— TASK BRIEF —
From the entries, copy each line that includes "text".

(Stored items)
_ _ _ _ _
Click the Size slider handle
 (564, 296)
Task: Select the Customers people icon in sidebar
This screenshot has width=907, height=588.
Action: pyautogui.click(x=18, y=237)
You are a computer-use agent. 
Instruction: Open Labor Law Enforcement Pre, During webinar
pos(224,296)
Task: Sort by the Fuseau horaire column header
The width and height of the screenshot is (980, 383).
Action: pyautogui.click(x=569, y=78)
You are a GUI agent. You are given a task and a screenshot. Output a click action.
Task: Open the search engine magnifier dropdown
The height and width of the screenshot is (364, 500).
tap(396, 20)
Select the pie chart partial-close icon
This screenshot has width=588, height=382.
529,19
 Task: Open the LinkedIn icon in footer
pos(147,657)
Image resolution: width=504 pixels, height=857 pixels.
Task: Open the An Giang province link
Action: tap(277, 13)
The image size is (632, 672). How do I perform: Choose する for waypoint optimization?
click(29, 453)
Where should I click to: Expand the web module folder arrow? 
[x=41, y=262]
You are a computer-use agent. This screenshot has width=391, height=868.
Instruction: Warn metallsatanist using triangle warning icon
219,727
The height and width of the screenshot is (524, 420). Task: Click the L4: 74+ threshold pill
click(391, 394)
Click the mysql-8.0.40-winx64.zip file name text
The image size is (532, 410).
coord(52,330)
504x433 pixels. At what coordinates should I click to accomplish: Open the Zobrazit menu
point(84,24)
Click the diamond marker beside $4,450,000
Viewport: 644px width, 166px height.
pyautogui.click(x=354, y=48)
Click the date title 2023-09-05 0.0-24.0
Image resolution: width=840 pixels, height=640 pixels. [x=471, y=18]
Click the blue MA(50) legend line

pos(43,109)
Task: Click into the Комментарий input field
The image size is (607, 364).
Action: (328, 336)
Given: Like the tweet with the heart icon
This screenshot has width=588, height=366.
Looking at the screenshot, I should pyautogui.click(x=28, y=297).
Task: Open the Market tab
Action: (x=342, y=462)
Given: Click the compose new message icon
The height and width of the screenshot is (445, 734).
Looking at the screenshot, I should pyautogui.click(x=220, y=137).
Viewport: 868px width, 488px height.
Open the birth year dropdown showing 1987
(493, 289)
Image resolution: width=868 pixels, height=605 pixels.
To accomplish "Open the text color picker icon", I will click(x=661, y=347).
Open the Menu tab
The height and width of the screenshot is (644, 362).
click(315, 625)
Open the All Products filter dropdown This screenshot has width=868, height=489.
_ _ _ _ _
— TASK RESULT —
Click the mysql-8.0.40-winx64.zip file name text
To accomplish "Open the text color picker icon", I will click(x=661, y=347).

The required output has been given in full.